[START SOURCE PASSAGE]

Adam Riley, Operations Director at Cubed3: When you originally planned to make a shooter for 3DS, what was the initial setting going to be before it became Kid Icarus?
Masahiro Sakurai-san: The very first plan was to have a shooting game with both air and ground battles. So the same rules as what we have now. And along side that, I was thinking maybe we could revive a franchise that had been out of the spotlight, considering our experience in making Smash Bros. and the love that users were showing towards the character. When we combined these two ideas we ended up with a new Kid Icarus game with the angel Pit who is only able to fly for 5 minutes. We had already brought Pit back in Smash Bros. Brawl so this idea was easily adopted by everyone.
Adam Riley: With your excellent experience now, what suggestions would you make to Treasure, or any developer, about making a shooter on 3DS?
Sakurai-san: There is nothing I could really say to them. Developers all make their own games following what they think would make the game good. Since it all comes down to a difference in values, I am not in any position to be able to give such advice. I will continue to make games with my own personal values.

[END SOURCE PASSAGE]
[START EXTRACTED RECORDS]

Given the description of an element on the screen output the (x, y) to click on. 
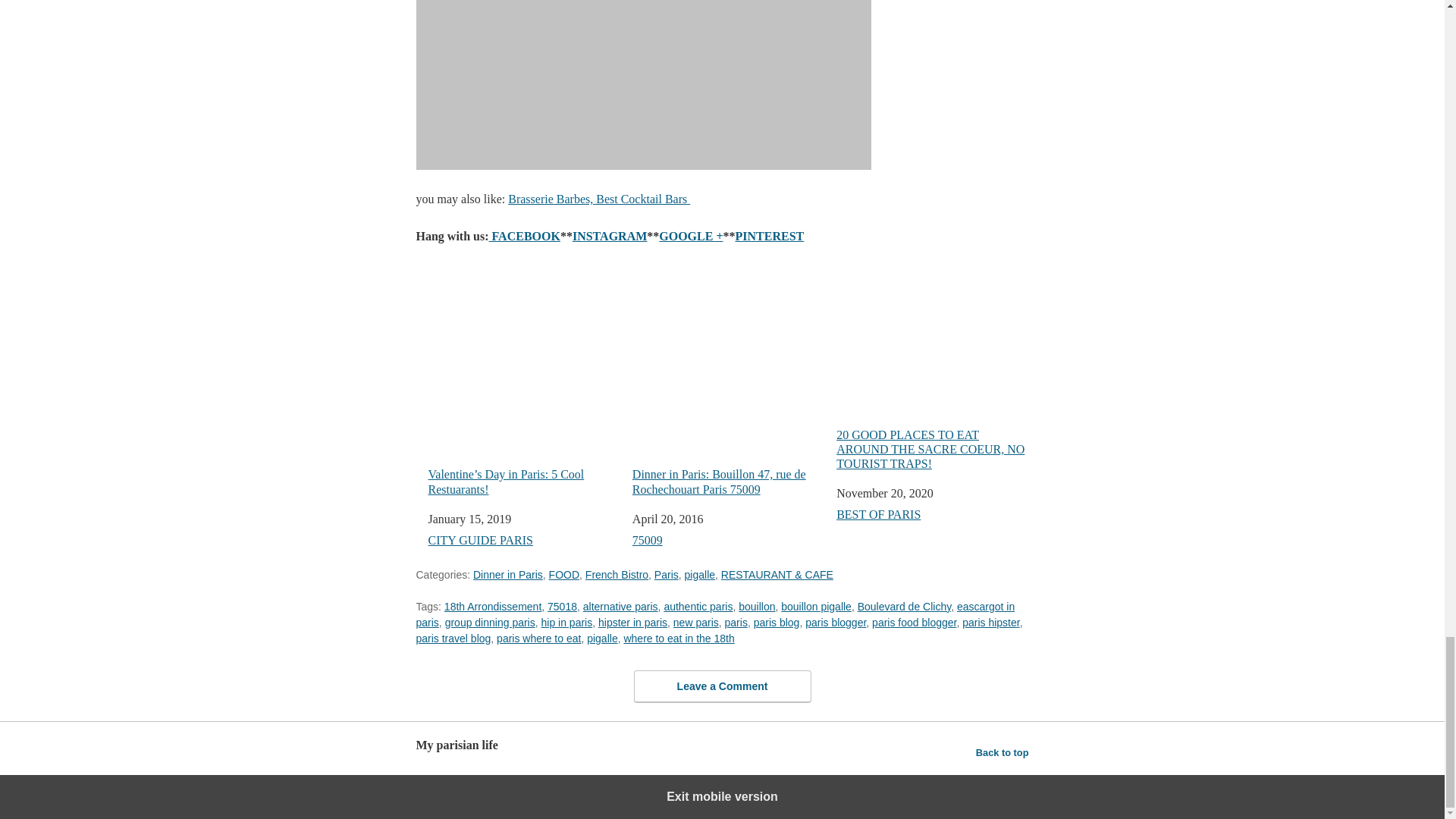
CITY GUIDE PARIS (480, 540)
INSTAGRAM (609, 236)
Brasserie Barbes, Best Cocktail Bars  (599, 198)
French Bistro (616, 574)
FOOD (563, 574)
authentic paris (697, 606)
group dinning paris (490, 622)
75009 (646, 540)
bouillon pigalle (815, 606)
eascargot in paris (714, 614)
alternative paris (620, 606)
 FACEBOOK (524, 236)
Boulevard de Clichy (903, 606)
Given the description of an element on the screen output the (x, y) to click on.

[END EXTRACTED RECORDS]

__EXERCISE GOAL__
Please list every person or character named in the interview.

__THE RESPONSE__
Adam Riley, Masahiro Sakurai, Pit